> _EXERCISE TASK 1_
Can you convert the records, starting with the line containing "I will pos(632,368)." and going on through the line containing "1024x536 pixels. tap(505, 415)", into a JSON list of strings with one string per line and blank lines left out?

The numbers and details have changed since 2007, but the feelings in my mind and heart remain the same.
My years in public life and the study and teaching of public administration have convinced me that we need to proceed in these matters in a more calm and thoughtful fashion. In your line of work, these undertakings are reduced to strings of numbers that explain what’s going on and guide its progress. We must translate more of this approach to daily public life.
France’s World War I Premier Georges Clemenceau once said—rather loosely translated in English—that war is too serious a thing to entrust to Generals. I would update this by saying that the Guam military buildup is too serious a thing to entrust to Generals or for that matter, politicians, and I of course speak as a member of the latter group.
Our American system of military defense, as it has evolved, widely divides responsibility for such matters, particularly when it comes to spending money to accomplish its goals and objectives. The system is intended to make all the parties respect and respond to the public interest.
Broadly speaking, the Generals propose, the elected leaders in Washington and elsewhere dispose of the proposals and thankfully for the taxpayers, an Army of accountants apply spreadsheets to track the resulting gigantic expenditures from the national treasury. Guam politicians? Well, we hope our letters to Washington get read, our comments to visiting lawmakers at least get listened to and, most important, that we’re representing the best interests of our constituents. We can only wish we had the broad influence on outcomes attributed to us by some parties here.
When it comes to something with the complexity of the 2006 U-S-Japan agreement that is driving the Guam buildup, we’re dealing with a gigantic juggernaut fueled by billions of dollars, that often proceeds on its own course without much seeming reference to local needs.
When I call for removing local politics from the Guam buildup, I am not talking about removing politics in general from the process. There is nothing more political than making decisions that divide up available resources among the people dependent on them. The politics I am talking about is the means by which those who happen to live in Guam have something to say about what happens here. I am not talking about those with big money at stake and those with military objectives to accomplish, but about the everyday folks who will be here long after those carrying out the buildup are gone.
Fortunately, our system has some tools—though they are certainly not perfect—for translating the big picture to the local picture where we all live. In the last few weeks you’ve been watching one of them play out as the Joint Guam Program Office searches for a satisfactory location for the firing range complex that is essential for training the U.S. Marines to be relocated here from Okinawa.

> _RECORDS SUPPLIED_
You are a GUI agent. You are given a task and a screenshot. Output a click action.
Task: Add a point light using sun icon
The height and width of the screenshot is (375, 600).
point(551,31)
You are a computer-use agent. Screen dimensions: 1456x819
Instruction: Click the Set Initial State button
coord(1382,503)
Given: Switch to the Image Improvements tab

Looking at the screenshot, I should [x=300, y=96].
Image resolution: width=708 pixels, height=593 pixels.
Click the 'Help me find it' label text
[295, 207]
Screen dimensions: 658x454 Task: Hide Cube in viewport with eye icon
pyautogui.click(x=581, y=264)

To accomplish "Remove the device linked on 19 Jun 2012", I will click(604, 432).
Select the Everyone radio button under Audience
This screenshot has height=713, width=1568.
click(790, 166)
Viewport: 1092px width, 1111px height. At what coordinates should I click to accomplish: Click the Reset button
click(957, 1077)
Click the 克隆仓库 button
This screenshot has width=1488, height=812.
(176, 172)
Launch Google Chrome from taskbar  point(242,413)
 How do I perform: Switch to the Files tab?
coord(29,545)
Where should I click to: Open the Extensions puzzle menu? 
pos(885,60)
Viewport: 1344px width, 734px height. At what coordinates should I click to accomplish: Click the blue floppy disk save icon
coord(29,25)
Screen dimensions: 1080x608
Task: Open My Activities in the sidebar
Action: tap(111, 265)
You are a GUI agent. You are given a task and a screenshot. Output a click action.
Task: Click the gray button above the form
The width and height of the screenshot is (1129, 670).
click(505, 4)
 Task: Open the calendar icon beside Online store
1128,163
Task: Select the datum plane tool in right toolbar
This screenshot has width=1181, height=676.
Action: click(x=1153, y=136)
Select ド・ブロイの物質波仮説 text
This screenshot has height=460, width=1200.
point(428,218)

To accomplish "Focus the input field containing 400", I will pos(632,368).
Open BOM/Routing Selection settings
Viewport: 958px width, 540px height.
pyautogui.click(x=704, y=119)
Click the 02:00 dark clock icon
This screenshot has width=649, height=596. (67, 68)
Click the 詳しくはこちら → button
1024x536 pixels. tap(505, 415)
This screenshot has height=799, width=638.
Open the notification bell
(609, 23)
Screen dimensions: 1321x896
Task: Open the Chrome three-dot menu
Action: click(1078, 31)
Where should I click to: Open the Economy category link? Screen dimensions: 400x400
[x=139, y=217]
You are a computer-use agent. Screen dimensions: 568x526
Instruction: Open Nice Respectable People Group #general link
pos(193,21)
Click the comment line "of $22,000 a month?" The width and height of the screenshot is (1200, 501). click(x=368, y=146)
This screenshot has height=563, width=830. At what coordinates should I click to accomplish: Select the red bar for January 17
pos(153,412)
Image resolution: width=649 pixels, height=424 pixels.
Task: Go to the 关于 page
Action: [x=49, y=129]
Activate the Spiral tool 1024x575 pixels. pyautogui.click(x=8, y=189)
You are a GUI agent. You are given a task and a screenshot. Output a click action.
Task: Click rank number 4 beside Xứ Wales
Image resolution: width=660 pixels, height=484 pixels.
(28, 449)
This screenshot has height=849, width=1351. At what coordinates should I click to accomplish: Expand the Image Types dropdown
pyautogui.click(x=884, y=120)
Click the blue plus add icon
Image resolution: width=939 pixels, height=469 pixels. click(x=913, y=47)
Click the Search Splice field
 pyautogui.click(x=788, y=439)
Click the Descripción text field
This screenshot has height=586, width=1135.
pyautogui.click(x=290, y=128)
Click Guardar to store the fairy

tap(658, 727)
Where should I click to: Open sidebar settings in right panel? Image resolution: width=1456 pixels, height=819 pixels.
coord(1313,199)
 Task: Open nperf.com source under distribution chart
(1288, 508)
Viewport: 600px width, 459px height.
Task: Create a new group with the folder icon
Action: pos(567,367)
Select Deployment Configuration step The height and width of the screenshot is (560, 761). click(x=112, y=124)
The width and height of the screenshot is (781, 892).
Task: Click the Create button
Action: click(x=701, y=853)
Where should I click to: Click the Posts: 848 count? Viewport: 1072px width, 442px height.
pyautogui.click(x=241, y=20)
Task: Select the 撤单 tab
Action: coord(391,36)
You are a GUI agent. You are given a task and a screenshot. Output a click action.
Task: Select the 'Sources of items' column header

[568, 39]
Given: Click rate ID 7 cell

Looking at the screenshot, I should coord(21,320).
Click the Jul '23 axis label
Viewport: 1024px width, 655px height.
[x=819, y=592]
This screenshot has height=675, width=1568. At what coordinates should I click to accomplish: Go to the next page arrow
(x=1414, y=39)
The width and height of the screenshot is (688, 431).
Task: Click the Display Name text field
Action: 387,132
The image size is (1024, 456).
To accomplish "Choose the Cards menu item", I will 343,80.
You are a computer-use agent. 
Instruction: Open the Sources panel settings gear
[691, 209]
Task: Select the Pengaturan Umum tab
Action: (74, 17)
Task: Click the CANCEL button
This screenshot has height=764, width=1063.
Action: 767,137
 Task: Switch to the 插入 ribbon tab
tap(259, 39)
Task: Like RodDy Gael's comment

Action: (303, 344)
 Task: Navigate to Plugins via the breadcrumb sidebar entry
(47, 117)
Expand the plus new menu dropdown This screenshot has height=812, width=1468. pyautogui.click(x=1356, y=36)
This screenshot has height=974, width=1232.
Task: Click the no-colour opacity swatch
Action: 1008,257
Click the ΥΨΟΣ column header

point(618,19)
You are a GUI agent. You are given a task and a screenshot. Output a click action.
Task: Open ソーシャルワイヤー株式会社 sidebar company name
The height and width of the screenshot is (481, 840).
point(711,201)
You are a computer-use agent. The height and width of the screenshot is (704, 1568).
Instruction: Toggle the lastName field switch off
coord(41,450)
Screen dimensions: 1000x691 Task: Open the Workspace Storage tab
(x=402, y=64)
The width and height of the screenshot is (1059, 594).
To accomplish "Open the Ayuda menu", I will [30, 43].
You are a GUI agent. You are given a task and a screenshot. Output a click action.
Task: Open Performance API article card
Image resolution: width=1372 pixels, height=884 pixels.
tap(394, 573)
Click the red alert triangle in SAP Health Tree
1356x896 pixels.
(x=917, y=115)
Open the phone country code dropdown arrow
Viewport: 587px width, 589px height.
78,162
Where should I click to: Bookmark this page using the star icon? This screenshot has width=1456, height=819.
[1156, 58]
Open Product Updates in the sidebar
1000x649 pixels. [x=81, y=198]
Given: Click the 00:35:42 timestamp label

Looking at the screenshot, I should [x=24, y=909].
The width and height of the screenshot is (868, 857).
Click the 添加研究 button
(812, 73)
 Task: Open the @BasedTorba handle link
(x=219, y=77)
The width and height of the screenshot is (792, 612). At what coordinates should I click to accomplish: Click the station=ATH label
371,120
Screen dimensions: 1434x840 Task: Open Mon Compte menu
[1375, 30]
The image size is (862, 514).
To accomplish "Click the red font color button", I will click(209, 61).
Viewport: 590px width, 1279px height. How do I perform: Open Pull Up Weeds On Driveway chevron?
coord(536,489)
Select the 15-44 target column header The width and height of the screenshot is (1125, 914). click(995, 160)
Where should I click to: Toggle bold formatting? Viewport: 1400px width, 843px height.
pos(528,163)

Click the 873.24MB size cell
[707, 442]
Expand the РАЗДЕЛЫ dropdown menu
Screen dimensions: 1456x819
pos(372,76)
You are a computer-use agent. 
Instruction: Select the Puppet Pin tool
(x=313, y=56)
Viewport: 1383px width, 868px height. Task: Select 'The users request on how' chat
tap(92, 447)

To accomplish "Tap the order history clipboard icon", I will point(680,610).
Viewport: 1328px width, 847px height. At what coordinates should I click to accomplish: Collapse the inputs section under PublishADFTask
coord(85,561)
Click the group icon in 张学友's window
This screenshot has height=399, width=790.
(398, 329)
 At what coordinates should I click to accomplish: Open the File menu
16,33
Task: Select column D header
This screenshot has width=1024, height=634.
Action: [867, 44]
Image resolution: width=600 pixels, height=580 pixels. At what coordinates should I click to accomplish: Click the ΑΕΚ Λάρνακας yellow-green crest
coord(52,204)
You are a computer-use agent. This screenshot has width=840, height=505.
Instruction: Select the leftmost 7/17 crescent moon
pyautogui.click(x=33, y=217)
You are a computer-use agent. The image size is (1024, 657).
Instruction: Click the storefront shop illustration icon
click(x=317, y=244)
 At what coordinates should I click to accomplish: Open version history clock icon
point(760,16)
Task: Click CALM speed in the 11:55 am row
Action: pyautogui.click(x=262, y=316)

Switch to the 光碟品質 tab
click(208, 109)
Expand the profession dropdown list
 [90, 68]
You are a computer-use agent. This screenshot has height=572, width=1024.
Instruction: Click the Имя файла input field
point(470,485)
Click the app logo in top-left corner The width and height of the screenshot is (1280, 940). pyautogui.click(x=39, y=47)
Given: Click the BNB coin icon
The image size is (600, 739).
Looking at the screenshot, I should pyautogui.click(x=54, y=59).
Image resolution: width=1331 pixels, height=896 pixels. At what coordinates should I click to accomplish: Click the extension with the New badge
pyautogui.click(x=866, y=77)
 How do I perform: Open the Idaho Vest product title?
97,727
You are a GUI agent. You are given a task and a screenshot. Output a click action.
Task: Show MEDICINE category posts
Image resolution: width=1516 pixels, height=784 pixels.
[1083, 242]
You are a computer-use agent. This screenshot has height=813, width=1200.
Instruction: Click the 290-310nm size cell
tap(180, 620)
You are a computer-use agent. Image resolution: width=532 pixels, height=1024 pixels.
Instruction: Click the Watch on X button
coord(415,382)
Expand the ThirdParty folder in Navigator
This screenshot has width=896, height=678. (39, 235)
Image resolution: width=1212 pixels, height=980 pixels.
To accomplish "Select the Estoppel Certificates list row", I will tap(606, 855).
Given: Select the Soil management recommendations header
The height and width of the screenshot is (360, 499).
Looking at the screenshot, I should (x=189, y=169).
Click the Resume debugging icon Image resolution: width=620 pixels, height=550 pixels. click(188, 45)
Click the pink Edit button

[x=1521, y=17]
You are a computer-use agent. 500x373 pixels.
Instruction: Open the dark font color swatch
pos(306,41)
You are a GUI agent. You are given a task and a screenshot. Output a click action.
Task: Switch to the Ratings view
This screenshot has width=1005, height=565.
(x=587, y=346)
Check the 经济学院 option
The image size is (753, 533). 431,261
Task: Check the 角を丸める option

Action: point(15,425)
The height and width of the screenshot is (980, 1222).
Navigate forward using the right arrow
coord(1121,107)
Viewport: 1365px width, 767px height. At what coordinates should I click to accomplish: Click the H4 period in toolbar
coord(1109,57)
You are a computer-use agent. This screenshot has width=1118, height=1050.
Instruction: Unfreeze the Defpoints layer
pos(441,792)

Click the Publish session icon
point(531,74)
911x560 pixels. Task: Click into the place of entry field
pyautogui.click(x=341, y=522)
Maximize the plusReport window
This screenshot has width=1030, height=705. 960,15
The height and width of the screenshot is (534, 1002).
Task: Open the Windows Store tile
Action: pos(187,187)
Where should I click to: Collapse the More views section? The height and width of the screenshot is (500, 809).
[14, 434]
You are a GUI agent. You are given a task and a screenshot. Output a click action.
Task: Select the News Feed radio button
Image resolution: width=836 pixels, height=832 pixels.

> _EXERCISE TASK 2_
Could you continue the speech on the Guam military buildup from the point where it stops?

> _RIGHT ANSWER 1_
[
  "To accomplish \"Focus the input field containing 400\", I will pos(632,368).",
  "Open BOM/Routing Selection settings",
  "Viewport: 958px width, 540px height.",
  "pyautogui.click(x=704, y=119)",
  "Click the 02:00 dark clock icon",
  "This screenshot has width=649, height=596. (67, 68)",
  "Click the 詳しくはこちら → button",
  "1024x536 pixels. tap(505, 415)"
]

> _RIGHT ANSWER 2_
As you’re all aware, we’ve been through this before. The NEPA process that eventually led to the buildup Record of Decision showed us the importance of local input in an undertaking as sweeping as the Guam buildup. What’s at stake are finite island resources that will be shared by every person, military or civilian, forever. That’s why I refuse to heed the advice I’ve heard often from the backroom—give them, that’s the military, whatever they want and negotiate later. I think it’s terrible advice and I hope none of my fellow politicians who have heard it feel the same way. Following it would violate our duty to our constituents.
I am pleased to say that this time around with the buildup, it pretty obvious that—as the military would say—lessons have been learned. The briefings and the recent ‘scoping’ meetings on the range complex have reflected a more open and thoughtful approach to the buildup. I am hearing concerns for our shared environment expressed in the new proposals that are welcome.
It is unfortunate that so many questions about the Guam military buildup remain unresolved. I think it’s important that we all acknowledge that in the rapidly changing world of 2012, time and circumstances may change abruptly. Perhaps the political changes in Washington prompting a hard second look at the military budget for the buildup were predictable, but who could have anticipated the disastrous tri-fecta of earthquake, tsunami and near nuclear meltdown in Japan last year?
I urge that we give the current version of the buildup both our close scrutiny and our support as the present process helps us resolve its problems.
This is, after all, our National Defense and, bottom line, regardless of local problems and concerns, we are all in it together!